Re: [PATCH] sched: Don't try to catch up excess steal time.

From: Suleiman Souhlal
Date: Fri Aug 23 2024 - 17:52:27 EST


On Wed, Aug 21, 2024 at 12:51 AM David Woodhouse <dwmw2@xxxxxxxxxxxxx> wrote:
>
> On Tue, 2024-08-06 at 20:11 +0900, Suleiman Souhlal wrote:
> > When steal time exceeds the measured delta when updating clock_task, we
> > currently try to catch up the excess in future updates.
> > However, this results in inaccurate run times for the future clock_task
> > measurements, as they end up getting additional steal time that did not
> > actually happen, from the previous excess steal time being paid back.
> >
> > For example, suppose a task in a VM runs for 10ms and had 15ms of steal
> > time reported while it ran. clock_task rightly doesn't advance. Then, a
> > different task runs on the same rq for 10ms without any time stolen.
> > Because of the current catch up mechanism, clock_sched inaccurately ends
> > up advancing by only 5ms instead of 10ms even though there wasn't any
> > actual time stolen. The second task is getting charged for less time
> > than it ran, even though it didn't deserve it.
> > In other words, tasks can end up getting more run time than they should
> > actually get.
> >
> > So, we instead don't make future updates pay back past excess stolen time.
>
> My understanding was that it was done this way for a reason: there is a
> lot of jitter between the "run time" (your 10ms example), and the steal
> time (15ms).
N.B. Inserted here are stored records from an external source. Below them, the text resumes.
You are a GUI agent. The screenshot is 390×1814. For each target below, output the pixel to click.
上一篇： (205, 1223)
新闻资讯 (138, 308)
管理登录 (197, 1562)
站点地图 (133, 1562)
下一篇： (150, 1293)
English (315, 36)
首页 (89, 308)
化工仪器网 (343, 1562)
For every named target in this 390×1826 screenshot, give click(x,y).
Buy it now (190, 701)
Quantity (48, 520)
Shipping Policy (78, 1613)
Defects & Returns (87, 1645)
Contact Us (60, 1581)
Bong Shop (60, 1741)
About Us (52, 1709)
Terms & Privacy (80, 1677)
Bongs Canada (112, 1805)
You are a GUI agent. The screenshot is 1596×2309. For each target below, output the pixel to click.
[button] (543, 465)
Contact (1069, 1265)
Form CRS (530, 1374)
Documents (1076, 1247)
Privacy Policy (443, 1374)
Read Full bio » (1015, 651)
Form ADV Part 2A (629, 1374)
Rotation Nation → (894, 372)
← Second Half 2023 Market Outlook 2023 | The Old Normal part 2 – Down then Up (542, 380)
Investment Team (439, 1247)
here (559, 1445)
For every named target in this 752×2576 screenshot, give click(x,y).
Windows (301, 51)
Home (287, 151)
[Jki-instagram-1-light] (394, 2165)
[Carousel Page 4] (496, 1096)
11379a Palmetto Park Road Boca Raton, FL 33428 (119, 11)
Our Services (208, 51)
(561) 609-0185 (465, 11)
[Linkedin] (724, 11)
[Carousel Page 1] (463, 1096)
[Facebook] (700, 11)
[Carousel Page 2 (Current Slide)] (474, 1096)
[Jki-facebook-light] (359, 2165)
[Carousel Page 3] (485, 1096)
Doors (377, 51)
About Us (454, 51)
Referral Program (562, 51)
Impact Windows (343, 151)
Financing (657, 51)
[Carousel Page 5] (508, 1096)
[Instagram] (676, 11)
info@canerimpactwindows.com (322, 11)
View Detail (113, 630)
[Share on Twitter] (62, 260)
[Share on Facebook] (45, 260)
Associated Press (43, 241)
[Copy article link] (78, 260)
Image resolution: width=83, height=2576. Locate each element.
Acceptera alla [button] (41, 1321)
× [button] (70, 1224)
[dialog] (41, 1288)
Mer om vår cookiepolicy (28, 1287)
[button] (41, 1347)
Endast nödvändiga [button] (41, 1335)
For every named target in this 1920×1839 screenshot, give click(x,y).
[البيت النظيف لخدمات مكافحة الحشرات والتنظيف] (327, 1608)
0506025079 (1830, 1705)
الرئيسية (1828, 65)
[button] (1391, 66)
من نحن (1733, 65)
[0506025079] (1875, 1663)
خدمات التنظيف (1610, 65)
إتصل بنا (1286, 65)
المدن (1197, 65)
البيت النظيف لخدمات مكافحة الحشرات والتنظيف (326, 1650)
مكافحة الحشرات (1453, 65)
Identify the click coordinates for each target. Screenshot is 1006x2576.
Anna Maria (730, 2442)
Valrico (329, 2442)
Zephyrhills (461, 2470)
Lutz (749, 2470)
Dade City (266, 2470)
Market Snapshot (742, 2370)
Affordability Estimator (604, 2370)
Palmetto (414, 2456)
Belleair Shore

What if 5ms really *did* elapse between the time that
> 'delta' is calculated, and the call to paravirt_steal_clock()?
>
> By accounting that steal time "in advance" we ensure it isn't lost in
> the case where the same process remains running for the next timeslice.

This is an interesting observation, but I'd argue that even in the scenario
where the same task stays running, the extra 5ms should not be accounted
for in steal time:
>From what I can tell, update_curr() is only updating the task's runtime by the
"delta" that was calculated, so the extra "stolen" time that happened between
the delta measurement and the steal time application does not seem to be
relevant. From what I can tell, that stolen time happened at a point where the
task is not being counted as running in its run time, so it should not be
accounted.

I am however struggling to express this in a way that is easily understandable
by others.

> However, that does cause problems when the steal time goes negative
> (due to hypervisor bugs). So in
> https://lore.kernel.org/all/20240522001817.619072-22-dwmw2@xxxxxxxxxxxxx/
> I limited the amount of time which would be accounted to a future tick.

That would definitely be an improvement over the old behavior.

I noticed the issue because I've been trying to make sense of the numbers while
trying to include the time that host was suspended in steal time in
https://lore.kernel.org/kvm/20240820043543.837914-1-suleiman@xxxxxxxxxx/
(But I think the issue can happen even without these changes.)

Thanks,
-- Suleiman